Hopes that the military intended swiftly to usher in a new era of constitutional liberal democracy were dashed with the massacre of more than a thousand people on the streets of Cairo. Soon Brotherhood leaders, including Morsi, were in jail or in detention or missing. To top it off, an Egyptian court appears ready to release the ousted former president, Hosni Mubarak. The military will not restore him to power, but it appears they are ready to reconstitute his brand of brutal military rule.
In Syria, Assad will have noticed that for all the hand-wringing under way in Washington and other Western capitals, the Egyptians have more or less had a free hand to do as they like. Earlier threats from the Obama administration to punish Syria for the use of chemical weapons — those warnings issued by President Obama about the “red line” — had come to nothing following an earlier incident. The conclusion reached by Assad and General el-Sisi in Egypt: It is the day of the dictator in the Middle East.
The people of the region are suffering the tragic consequences of their history. Neither the United States nor any other power could relieve them of the burden of their history. None of these occurrences was inevitable; history does not unfold according to immutable laws, and people are not helpless.
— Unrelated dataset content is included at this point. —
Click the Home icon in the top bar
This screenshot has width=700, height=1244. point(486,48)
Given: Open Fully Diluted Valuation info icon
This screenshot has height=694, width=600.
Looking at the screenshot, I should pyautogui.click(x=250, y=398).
But it happens from time to time that the forces within a society are arrayed in such a way that catastrophe seems inevitable. Morsi and the Brotherhood did not have to govern as they did. El-Sisi and his fellow officers did not have to respond with the degree of ruthlessness that they have employed. The past is littered with the shattering experiences of people who pay the price for the mistakes of their intransigent leaders: the secessionists of the American South, the Nazis of Germany, the genocidaires of Rwanda and Serbia.
It is past time for the Obama administration to demur about the demands of the so-called Leahy Law, which requires the United States to withhold aid from countries where a military coup has ousted a democratic regime. Egypt has experienced a military coup. As for Syria, the use of poison gas — if it proves to be true, and there is little reason to believe it is not — puts Assad in the company of figures like Saddam Hussein and Slobodan Milosevic. He is a pariah or ought to be treated as such. What the United States can do in the case of the Syrian civil war is unclear, but Obama was right. A red line has been crossed.